## Your task
Duplicate the part of the entries that opens with the line containing "How do I perform: Close the SQL" and closes with the line containing "coord(77,251)", including both of those lines.

## Provided records
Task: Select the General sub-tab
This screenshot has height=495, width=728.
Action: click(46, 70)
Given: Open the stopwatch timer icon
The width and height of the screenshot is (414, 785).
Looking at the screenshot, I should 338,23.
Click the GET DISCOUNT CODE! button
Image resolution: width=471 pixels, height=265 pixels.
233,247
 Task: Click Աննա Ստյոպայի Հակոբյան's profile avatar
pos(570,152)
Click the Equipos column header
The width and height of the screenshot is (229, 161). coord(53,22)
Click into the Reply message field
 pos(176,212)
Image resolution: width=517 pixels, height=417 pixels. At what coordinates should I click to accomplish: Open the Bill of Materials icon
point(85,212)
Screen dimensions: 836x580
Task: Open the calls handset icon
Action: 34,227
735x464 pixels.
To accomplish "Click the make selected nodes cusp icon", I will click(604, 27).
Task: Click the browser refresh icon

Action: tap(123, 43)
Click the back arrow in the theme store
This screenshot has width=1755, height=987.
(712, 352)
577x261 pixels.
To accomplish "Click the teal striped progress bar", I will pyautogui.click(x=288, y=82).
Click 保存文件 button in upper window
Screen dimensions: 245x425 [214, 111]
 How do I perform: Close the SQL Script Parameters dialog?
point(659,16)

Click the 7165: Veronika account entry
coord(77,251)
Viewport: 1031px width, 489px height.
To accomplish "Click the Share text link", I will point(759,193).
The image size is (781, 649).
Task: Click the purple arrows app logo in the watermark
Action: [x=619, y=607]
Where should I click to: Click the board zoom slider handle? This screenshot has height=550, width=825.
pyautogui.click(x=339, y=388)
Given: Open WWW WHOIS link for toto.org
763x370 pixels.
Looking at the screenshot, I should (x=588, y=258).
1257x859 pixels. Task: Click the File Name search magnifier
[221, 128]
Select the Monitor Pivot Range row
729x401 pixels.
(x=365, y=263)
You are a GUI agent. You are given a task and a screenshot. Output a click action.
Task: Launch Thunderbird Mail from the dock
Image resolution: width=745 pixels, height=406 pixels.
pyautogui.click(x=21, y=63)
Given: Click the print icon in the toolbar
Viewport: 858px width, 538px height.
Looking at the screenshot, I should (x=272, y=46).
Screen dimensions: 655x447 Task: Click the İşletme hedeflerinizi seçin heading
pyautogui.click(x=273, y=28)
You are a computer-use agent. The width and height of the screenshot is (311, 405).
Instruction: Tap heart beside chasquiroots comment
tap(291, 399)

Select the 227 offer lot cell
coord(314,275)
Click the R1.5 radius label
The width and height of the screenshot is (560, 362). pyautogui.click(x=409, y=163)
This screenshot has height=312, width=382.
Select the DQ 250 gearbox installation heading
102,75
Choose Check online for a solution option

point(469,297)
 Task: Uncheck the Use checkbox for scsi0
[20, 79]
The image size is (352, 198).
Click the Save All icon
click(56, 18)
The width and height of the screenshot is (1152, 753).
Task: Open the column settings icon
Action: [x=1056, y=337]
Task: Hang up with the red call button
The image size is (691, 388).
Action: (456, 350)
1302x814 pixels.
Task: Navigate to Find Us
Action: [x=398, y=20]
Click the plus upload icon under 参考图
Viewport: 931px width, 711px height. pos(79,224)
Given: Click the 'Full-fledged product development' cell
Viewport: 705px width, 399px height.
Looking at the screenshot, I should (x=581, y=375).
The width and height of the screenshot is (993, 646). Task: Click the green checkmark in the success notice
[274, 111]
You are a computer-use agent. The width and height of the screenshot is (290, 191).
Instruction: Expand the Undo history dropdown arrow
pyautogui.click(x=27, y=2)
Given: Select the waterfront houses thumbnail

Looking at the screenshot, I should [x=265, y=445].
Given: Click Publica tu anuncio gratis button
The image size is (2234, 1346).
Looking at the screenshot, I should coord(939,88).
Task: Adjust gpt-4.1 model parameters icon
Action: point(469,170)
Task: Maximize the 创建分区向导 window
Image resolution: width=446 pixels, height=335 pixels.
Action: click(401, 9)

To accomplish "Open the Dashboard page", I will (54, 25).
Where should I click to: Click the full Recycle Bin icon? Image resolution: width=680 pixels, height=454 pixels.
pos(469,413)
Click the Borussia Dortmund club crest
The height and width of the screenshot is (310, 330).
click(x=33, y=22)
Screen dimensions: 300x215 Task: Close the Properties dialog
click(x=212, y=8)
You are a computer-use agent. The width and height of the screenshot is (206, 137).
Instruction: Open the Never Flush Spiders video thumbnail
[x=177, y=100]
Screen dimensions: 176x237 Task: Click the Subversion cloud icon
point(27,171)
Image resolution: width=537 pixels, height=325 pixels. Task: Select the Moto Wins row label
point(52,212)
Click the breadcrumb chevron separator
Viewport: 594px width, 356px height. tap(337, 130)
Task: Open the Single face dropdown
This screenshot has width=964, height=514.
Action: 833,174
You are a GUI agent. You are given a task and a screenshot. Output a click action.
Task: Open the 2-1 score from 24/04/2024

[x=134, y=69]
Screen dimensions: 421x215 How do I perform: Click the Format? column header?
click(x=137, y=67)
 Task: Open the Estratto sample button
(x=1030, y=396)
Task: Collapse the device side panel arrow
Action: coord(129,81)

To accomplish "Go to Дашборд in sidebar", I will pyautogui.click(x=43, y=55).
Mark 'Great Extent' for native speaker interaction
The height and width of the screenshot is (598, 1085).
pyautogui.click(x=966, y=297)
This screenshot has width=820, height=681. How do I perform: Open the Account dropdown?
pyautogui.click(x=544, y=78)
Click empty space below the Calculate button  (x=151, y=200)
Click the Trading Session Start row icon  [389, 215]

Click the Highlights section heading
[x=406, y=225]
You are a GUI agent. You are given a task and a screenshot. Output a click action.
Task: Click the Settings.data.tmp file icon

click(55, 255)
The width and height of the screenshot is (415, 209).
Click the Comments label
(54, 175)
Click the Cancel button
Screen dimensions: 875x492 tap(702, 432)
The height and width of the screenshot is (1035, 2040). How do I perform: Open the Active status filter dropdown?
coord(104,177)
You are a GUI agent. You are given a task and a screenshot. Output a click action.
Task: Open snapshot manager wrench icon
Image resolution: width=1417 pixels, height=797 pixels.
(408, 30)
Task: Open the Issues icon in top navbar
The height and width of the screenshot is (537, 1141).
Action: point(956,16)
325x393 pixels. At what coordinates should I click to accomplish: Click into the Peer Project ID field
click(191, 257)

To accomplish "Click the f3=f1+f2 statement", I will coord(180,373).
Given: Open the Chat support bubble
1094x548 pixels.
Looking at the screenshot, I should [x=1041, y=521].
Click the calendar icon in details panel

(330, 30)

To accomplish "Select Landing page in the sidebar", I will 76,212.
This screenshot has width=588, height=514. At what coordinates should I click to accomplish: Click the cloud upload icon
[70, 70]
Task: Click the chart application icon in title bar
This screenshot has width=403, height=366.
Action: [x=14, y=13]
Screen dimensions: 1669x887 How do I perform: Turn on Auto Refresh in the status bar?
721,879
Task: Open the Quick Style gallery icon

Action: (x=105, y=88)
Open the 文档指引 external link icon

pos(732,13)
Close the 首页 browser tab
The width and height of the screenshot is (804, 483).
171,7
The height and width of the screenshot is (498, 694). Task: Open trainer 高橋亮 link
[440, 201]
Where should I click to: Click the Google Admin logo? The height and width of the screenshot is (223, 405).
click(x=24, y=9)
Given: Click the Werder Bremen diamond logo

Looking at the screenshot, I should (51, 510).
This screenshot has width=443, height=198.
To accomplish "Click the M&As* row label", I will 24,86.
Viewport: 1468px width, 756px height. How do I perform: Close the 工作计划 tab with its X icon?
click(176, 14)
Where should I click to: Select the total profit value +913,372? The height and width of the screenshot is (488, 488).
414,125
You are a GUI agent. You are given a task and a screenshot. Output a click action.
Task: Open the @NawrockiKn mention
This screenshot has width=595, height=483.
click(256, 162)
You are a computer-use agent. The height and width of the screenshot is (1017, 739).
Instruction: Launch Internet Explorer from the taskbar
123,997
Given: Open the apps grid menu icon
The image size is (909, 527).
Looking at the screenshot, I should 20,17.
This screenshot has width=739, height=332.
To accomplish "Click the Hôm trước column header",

## Full output
 How do I perform: Close the SQL Script Parameters dialog?
point(659,16)

Click the 7165: Veronika account entry
coord(77,251)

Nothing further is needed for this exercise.